И вдруг она понимает, что эта девочка из сна — да, это она, ее старшая дочь Нина и есть, и раскаяние ее не пустое; это она, бывшая шестиклассница Нина, которую в этом возрасте Галя уже ни разу не брала на колени, потому что была другая дочка, еще маленькая, — ей нужен был уход, внимание, а Нина, ее Нина уже с пятилетнего возраста была для Галины как бы взрослым и самостоятельным человеком, и как взрослый и самостоятельный человек она была лишена материнской ласки, которая доставалась другой — маленькой… Эта девочка из сна была и ее Тряпкин, которого родители точно так же в свое время отстранили от себя, потому что он обманул их ожидания: родился и рос не таким, каким должен быть у таких родителей, а глупее, наивнее, никчемнее — и потому так же был обделен родительской лаской, интересом к нему. Эта девочка была и сама Галина, которая была старшим ребенком в семье, как и Нина, и ласки материнской не помнила вовек. Эта девочка была и ее младшая дочь Иринка, которой ласки тоже не хватало (а где ее взять, ведь друга-избранника, мужчины, который любил бы ее, у Галины со дня развода с Тряпкиным так и не завелось, это только мечта, воплотившаяся во сне…). И Галина, все еще не отнимая рук от лица, жалела обеих своих дочерей, так несправедливо обделенных ею, к тому же полуголодных, полураздетых — ведь растит их она только на свой заработок, такой скудный по нынешним временам… Жалела она и Тряпкина, по глупости своей так и не видевшего, как дочери выросли, пропустившего все и отдалившегося от них, кровинок своих…

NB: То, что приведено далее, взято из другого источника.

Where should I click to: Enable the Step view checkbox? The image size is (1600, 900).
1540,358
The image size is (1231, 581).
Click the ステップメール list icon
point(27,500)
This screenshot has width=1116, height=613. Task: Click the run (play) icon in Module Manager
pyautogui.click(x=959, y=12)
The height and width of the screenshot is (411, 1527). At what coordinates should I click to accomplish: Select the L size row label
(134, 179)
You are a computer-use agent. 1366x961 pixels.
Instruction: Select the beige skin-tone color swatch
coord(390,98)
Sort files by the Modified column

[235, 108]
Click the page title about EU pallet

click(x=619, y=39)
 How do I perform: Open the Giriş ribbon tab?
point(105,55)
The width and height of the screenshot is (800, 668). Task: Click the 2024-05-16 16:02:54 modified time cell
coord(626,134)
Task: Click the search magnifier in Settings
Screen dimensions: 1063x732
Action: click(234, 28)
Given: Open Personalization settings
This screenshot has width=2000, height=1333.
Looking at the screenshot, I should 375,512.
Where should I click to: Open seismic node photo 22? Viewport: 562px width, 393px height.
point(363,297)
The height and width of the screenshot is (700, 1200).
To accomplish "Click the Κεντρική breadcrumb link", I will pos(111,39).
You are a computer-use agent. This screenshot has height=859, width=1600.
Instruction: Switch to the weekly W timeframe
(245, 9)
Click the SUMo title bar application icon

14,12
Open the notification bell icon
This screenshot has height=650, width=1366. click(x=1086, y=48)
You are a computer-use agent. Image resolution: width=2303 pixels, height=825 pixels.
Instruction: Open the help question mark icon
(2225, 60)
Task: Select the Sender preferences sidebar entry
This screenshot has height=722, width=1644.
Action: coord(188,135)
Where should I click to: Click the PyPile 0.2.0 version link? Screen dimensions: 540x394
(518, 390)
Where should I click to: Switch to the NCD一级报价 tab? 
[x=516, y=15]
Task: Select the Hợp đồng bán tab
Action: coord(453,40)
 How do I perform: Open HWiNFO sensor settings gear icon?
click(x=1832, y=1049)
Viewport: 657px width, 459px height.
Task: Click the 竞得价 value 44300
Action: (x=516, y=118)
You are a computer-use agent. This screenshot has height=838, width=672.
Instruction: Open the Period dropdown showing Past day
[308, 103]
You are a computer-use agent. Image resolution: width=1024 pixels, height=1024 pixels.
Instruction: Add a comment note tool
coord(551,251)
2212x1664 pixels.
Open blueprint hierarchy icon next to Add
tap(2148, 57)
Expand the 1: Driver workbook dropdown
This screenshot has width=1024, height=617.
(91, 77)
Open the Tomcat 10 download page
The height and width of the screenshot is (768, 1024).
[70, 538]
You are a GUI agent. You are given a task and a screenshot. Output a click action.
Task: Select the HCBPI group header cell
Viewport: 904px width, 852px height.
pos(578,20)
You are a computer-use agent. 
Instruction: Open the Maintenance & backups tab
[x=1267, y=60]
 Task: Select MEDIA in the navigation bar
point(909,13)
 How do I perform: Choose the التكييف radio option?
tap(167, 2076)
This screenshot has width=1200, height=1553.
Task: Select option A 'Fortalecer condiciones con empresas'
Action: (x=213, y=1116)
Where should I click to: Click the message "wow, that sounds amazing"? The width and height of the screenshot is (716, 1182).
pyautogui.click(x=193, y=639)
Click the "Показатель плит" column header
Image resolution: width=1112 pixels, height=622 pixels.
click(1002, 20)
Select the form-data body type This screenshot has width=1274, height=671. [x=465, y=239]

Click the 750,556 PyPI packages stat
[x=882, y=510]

И тут Галина принимает твердое решение: с сегодняшнего дня она поведет себя с детьми иначе, ведь это-то она может — обнимет, приласкает Нину при первой же возможности (она не обнимала дочь уже лет пять), поговорит с ней по душам — может, дочь станет с ней ласковей, откровенней, перестанет так часто уходить поздно из дому… Она начнет кормить завтраками младшую… Нет, не начнет. Колбаски для бутерброда или сыра купить все равно не на что… Тогда начнет заплетать ей косички, хватит Иринке такой мочалкой в школу ходить. Правда, Галина сама же и виновата: хотела приучить ее прибирать волосы самостоятельно, перестала заплетать ей косу, а в результате девчонка, помаявшись с волосами, отчекрыжила свои шикарные, до пояса, косы… Из-за кос Галя и Нину отказалась в свое время в ванной купать, когда та маленькой еще была: уж очень она визжала, если мыло в глаза попадало… Все старалась себя от лишних раздражителей оградить, а мало ли таких, раздражающих, причин в жизни было? Так сама от детей и отодвинулась, сама отошла. Устала она, теперь уже понимает, что устала, а когда устала — десять лет назад или пять — не заметила. Но с сегодняшнего дня… Лучше позже, но все-таки успеть, догнать!.. К черту усталость!